→ PROVIDED TEXT:
· · ·

Mullah Yaqoob, one of the deputy leaders of the Taliban since 2016 and the son of Taliban founder Mullah Omar, will act as caretaker Defence Minister. Abdul Salam Hanafi has been made the second deputy to Prime Minister Akhund. No non-Taliban figures were immediately announced- an indication that the outfit had not bowed down to domestic and international pressure to create an inclusive regime, NBC reported.During a press briefing, Taliban spokesperson Zabihullah Mujahid announced that Mullah Hassan, the chief of the Taliban’s powerful decision-making body ‘Rehbari Shura’ will head the country’s new “caretaker” government.

Mullah Mohammad Hasan Akhund – PM of Taliban Government

The lesser known Taliban leader who is on the UN terror list hails from Kandahar and was among the founders of the armed group. He worked for 20 years as head of Rehbari Shura and remained close to Taliban chief Hebatullah Akhundzada
He had served as foreign minister and deputy prime minister during the Taliban’s previous government in Afghanistan from 1996 to 2001
Mullah Baradar, who headed the Taliban’s political office in Doha, will serve as his deputy. The appointment came as a surprise as Baradar was being considered for the top post.

Baradar has been the Taliban’s most visible face in recent years as the group’s chief, Haibatullah Akhunzada, largely stays out of the public view.
The Taliban co-founder represented the group in negotiations with the United States in the Qatari capital, Doha, signing an agreement with them on February 29, 2020.
Amir Khan Muttaqi, in turn, has been given the post of acting foreign minister in the new Afghan Cabinet.
Sirajuddin Haqqani, the leader of Haqqani network, has been named as interior minister, chief spokesman Zabihullah Mujahid said at a press conference on Tuesday. The network is a US-designated terror group aligned with the Taliban and al Qaeda. Haqqani has a USD 5 million US bounty on his head.
He is suspected of organising a series of bombings in Kabul in 2008 and plotting the assassination of then-Afghan President Hamid Karzai.
The announcement of key figures in the caretaker government comes weeks after the Taliban seized control of Afghanistan.

Abdul Ghani Baradar – Deputy Prime Minister of Taliban Government

The Two senior figures in the Haqqani Network, a US-designated terror group aligned with the Taliban and al Qaeda, will be in the interim government. Both have been sanctioned by the United Nations and the US.  Sirajuddin Haqqani, the network’s leader, will be the acting interior minister. Haqqani has been one of two deputy leaders of the Taliban since 2016 and has a $10 million US bounty on his head.
The group’s spokesperson also revealed key figures who will lead the economic and financial departments of the government, with Qari Din Mohammad Hanif taking over as acting economy minister, Mohammad Idris as head of Afghanistan’s Central Bank, and Hedayatullah Badri appointed acting finance minister.

· · ·

→ PROBLEMS TO SOLVE:
1. From the article on the Taliban cabinet, list each person named to head a specific ministry in the new government, along with that ministry. Leave out the prime minister and his deputies.
2. Repeat the passage of the article on the Taliban cabinet that begins at the words "Abdul Ghani Baradar" and ends after "acting finance minister.".

→ SUPPLIED MATERIAL:
· · ·

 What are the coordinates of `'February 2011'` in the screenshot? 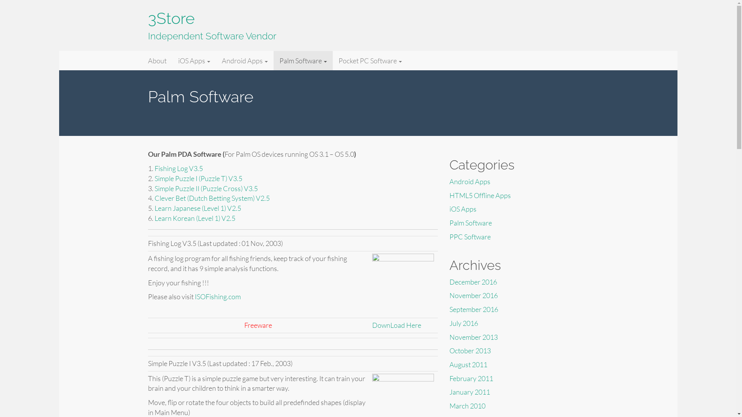 It's located at (470, 378).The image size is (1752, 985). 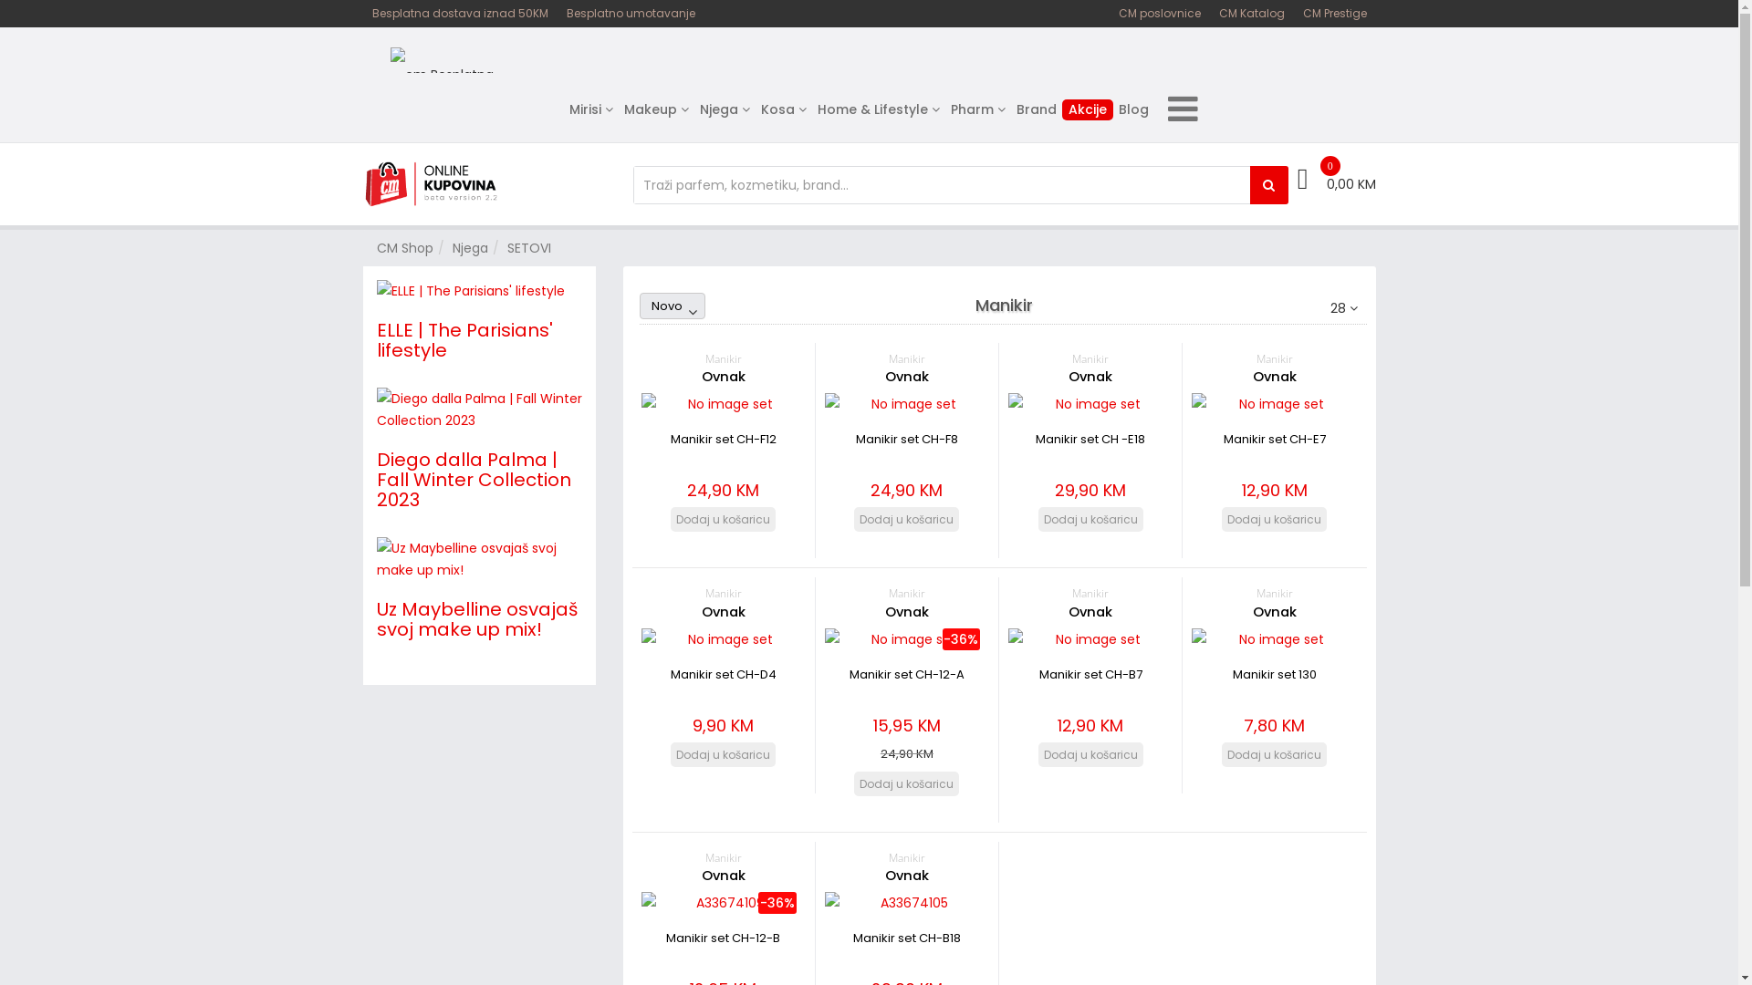 I want to click on 'ELLE | The Parisians' lifestyle', so click(x=463, y=340).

· · ·

→ SOLUTIONS BY TASK:
1.
- Mullah Yaqoob: Defence Minister (caretaker)
- Amir Khan Muttaqi: foreign minister (acting)
- Sirajuddin Haqqani: interior minister (acting)
- Qari Din Mohammad Hanif: economy minister (acting)
- Hedayatullah Badri: finance minister (acting)

2.
Abdul Ghani Baradar – Deputy Prime Minister of Taliban Government

The Two senior figures in the Haqqani Network, a US-designated terror group aligned with the Taliban and al Qaeda, will be in the interim government. Both have been sanctioned by the United Nations and the US.  Sirajuddin Haqqani, the network’s leader, will be the acting interior minister. Haqqani has been one of two deputy leaders of the Taliban since 2016 and has a $10 million US bounty on his head.
The group’s spokesperson also revealed key figures who will lead the economic and financial departments of the government, with Qari Din Mohammad Hanif taking over as acting economy minister, Mohammad Idris as head of Afghanistan’s Central Bank, and Hedayatullah Badri appointed acting finance minister.